** Treść polecenia **
Na co, według tekstu o boksie, może liczyć Szpila?

** Pokazany tekst **
---

Też tak myślę. Git walczył z Adamkiem i Jennings'em, którzy uchodzili za TOP, jednego ładnie wypunktował z drugim poległ bardzo wyraźnie, ale sprawdzony jest. Ma też kilku średniaków na koncie. To wszystko po 20 walkach. Jeśliby Australijczyka skasował, to jego rekord wyglądałby już solidnie.
Szpila powinien celować w takich jak Browne, czy Chisora, bo może ich obskoczyć, nie rzucać się na zawodników typu Glazkow, BJ, czy nawet Parker, bo chłop jest za kruchy na HW, a z młodymi i w miarę szybkimi zawodnikami będzie miał bardzo ciężko. Szpila nie jest puncher'em w HW, nie ma szczęki na HW, nie ma tężyzny odpowiedniej, może liczyć tylko na nogi i szybkość.

---

** Dostarczone rekordy **
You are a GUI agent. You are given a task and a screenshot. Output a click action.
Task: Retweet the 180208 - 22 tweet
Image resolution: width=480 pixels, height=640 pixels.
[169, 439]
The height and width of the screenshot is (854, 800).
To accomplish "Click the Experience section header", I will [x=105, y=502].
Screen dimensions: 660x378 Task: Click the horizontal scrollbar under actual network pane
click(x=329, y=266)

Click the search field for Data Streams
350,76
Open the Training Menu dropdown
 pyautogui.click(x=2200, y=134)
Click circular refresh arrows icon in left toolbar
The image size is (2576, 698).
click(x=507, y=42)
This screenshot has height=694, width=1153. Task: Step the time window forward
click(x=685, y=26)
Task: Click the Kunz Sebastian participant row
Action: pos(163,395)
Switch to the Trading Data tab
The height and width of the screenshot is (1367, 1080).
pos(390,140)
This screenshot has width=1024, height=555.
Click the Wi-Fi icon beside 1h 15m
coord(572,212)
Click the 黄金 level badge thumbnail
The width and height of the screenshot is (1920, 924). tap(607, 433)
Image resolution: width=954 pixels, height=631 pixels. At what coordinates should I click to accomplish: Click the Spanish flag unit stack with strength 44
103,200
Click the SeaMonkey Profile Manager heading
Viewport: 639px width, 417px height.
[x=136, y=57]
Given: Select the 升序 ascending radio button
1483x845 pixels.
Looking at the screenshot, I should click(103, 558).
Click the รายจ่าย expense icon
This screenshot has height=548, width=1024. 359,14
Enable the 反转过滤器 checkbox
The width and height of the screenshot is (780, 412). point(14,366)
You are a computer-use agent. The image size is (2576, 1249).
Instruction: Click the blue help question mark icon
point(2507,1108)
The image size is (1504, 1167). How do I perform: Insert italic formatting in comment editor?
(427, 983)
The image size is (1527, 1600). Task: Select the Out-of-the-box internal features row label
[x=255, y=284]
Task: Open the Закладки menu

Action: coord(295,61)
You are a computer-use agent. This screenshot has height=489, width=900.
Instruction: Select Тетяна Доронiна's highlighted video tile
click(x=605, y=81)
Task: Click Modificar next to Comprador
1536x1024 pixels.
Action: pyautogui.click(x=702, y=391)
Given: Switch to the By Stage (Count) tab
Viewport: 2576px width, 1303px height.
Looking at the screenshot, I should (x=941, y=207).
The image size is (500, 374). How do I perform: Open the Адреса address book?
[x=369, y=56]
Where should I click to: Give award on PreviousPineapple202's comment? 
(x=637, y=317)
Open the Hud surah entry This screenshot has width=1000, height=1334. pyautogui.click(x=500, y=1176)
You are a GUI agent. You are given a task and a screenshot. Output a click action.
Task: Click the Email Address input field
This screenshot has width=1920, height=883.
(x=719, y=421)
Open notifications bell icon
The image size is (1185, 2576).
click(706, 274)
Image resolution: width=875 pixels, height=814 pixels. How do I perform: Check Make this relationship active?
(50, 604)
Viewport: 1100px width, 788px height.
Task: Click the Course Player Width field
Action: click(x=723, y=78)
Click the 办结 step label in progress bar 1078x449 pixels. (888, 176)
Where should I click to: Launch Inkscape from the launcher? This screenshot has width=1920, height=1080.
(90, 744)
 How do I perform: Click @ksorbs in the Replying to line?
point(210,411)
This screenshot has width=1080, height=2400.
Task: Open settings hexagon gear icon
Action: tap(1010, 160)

---

** Odpowiedź **
Tylko na nogi i szybkość.